What you will do: Reproduce each of the entries below verbatim, line for line, without changing anything.

Exercise data:
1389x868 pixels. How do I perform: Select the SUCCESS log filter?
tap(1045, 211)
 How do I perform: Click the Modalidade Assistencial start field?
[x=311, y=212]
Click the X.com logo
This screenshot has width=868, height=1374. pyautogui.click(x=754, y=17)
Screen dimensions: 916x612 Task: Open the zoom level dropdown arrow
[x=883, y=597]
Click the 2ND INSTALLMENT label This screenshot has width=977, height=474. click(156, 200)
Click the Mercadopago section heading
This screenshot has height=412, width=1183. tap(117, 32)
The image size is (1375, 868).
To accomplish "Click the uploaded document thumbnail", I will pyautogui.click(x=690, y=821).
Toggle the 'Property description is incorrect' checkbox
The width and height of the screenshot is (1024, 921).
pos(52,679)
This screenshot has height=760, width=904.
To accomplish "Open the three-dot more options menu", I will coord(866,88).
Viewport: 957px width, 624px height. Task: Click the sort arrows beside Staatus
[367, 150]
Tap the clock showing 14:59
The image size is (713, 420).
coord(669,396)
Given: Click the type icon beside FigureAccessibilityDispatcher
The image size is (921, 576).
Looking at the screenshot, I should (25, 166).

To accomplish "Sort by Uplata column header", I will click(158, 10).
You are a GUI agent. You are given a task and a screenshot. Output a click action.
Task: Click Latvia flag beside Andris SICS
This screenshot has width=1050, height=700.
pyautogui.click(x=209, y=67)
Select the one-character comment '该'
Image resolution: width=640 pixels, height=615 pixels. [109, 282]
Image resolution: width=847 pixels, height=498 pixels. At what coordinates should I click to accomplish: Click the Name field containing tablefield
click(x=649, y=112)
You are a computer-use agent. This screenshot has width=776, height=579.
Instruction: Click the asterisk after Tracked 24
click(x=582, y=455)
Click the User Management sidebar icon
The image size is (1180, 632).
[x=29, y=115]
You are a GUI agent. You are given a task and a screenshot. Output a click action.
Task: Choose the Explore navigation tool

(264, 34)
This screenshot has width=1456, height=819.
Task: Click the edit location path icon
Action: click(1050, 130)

Written answer:
1389x868 pixels. How do I perform: Select the SUCCESS log filter?
tap(1045, 211)
 How do I perform: Click the Modalidade Assistencial start field?
[x=311, y=212]
Click the X.com logo
This screenshot has width=868, height=1374. pyautogui.click(x=754, y=17)
Screen dimensions: 916x612 Task: Open the zoom level dropdown arrow
[x=883, y=597]
Click the 2ND INSTALLMENT label This screenshot has width=977, height=474. click(156, 200)
Click the Mercadopago section heading
This screenshot has height=412, width=1183. tap(117, 32)
The image size is (1375, 868).
To accomplish "Click the uploaded document thumbnail", I will pyautogui.click(x=690, y=821).
Toggle the 'Property description is incorrect' checkbox
The width and height of the screenshot is (1024, 921).
pos(52,679)
This screenshot has height=760, width=904.
To accomplish "Open the three-dot more options menu", I will coord(866,88).
Viewport: 957px width, 624px height. Task: Click the sort arrows beside Staatus
[367, 150]
Tap the clock showing 14:59
The image size is (713, 420).
coord(669,396)
Given: Click the type icon beside FigureAccessibilityDispatcher
The image size is (921, 576).
Looking at the screenshot, I should (25, 166).

To accomplish "Sort by Uplata column header", I will click(158, 10).
You are a GUI agent. You are given a task and a screenshot. Output a click action.
Task: Click Latvia flag beside Andris SICS
This screenshot has width=1050, height=700.
pyautogui.click(x=209, y=67)
Select the one-character comment '该'
Image resolution: width=640 pixels, height=615 pixels. [109, 282]
Image resolution: width=847 pixels, height=498 pixels. At what coordinates should I click to accomplish: Click the Name field containing tablefield
click(x=649, y=112)
You are a computer-use agent. This screenshot has width=776, height=579.
Instruction: Click the asterisk after Tracked 24
click(x=582, y=455)
Click the User Management sidebar icon
The image size is (1180, 632).
[x=29, y=115]
You are a GUI agent. You are given a task and a screenshot. Output a click action.
Task: Choose the Explore navigation tool

(264, 34)
This screenshot has width=1456, height=819.
Task: Click the edit location path icon
Action: click(1050, 130)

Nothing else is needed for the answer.